Providing they can get it from the US mills I think all things being equal they will favor the domestics.
Michelle Applebaum
Historically we used to always say as long as I have done this that the kind of equilibrium domestic to foreign price everything else equal would be the global price plus the freight and logistics of getting it here. So the US market had always traded at a premium up until it started to change because of China the last seven or eight years.
Would you say that there is potential because of the risk factor of an import order for the US market to trade at a higher premium than it had historically at some point?
Bill Larson
I wouldn’t think unless demand picks up and the US dollar gets a little better, I don’t know why the US market would pick up, Michelle. I mean all the economic factors are against it right now, right?
Michelle Applebaum
Okay. I’m just thinking theoretically I thought how markets work.

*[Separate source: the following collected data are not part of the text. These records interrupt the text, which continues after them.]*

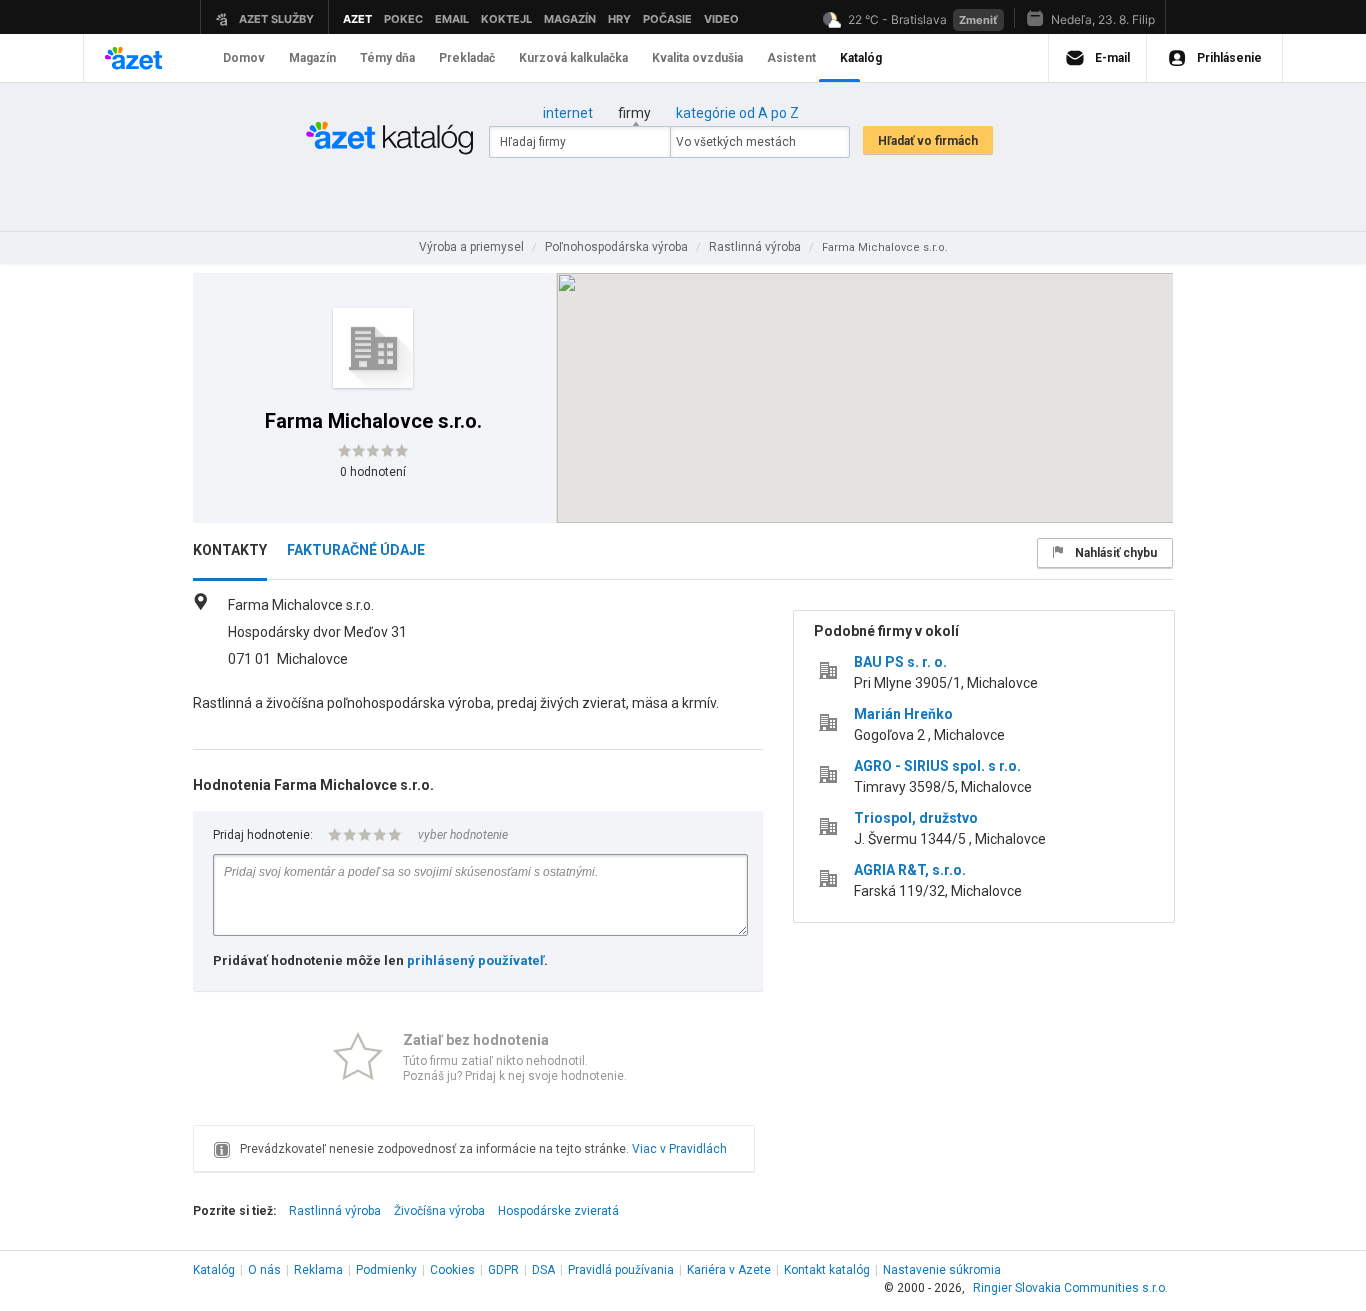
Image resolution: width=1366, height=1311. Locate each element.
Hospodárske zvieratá (558, 1211)
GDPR (503, 1270)
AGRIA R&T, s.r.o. (910, 870)
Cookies (452, 1270)
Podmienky (386, 1270)
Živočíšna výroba (439, 1211)
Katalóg (214, 1270)
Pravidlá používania (621, 1270)
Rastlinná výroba (335, 1211)
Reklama (318, 1270)
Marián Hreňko (903, 714)
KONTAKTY (230, 550)
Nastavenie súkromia (942, 1270)
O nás (264, 1270)
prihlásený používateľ (475, 960)
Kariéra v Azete (729, 1270)
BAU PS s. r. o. (900, 662)
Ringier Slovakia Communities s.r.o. (1070, 1288)
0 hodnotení (373, 472)
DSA (543, 1270)
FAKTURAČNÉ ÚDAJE (356, 550)
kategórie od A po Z (737, 113)
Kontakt (827, 1270)
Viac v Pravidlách (679, 1149)
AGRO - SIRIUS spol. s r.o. (937, 766)
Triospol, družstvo (916, 818)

So the offset, the historic premium of course is the weakness in the market here. Can I switch to a different question?
Joe Alvarado
Well somebody else may want to ask. Can we go back to the queue and maybe come back Michelle?
Michelle Applebaum
Sure. No problem.
Joe Alvarado
Okay.
Operator
And gentlemen, at this time I’m showing no additional questions.
Joe Alvarado
All right. Well then Michelle gets one more.
Michelle Applebaum
Okay. Can you hear me?
Joe Alvarado
Yes.
Michelle Applebaum
I just wanted to ask. I mean my experience with you guys is that you’re some of the best thinkers that I’ve worked with.
So another conceptual question - there has been some talk actually the Chinese a month or two ago were talking about expanding their participation in the scrap market. And I was wondering if you had any thoughts about that.
Joe Alvarado
Well, we look at scrap more strategically than we do anything else. And our long-term vision is certainly to build up our capacities more so internationally.
Our mill in Poland has twice the capacity of anything we have in the United States and is on a percentage feed basis the lowest of what we have in captive recycling. So I would say definitely in terms of our international view of it, we would expand in there.
Michelle Applebaum
Okay. Great.
Thanks. Great call.
Murray McClean
Michelle, thank you.
Operator
At this time there appear to be no more questions. Mr.
McClean, I’ll turn the call back over to you for any closing remarks.
Murray McClean
Thanks Jaime. Joe, Bill and I will be on investor visits the first week of January and we’ll be happy to answer further questions during our visits.
In the meantime thank you for your attendance and wishing everyone happy holidays.
Operator
That concludes today’s conference call. We thank you for attending.
You may now disconnect your telephone lines.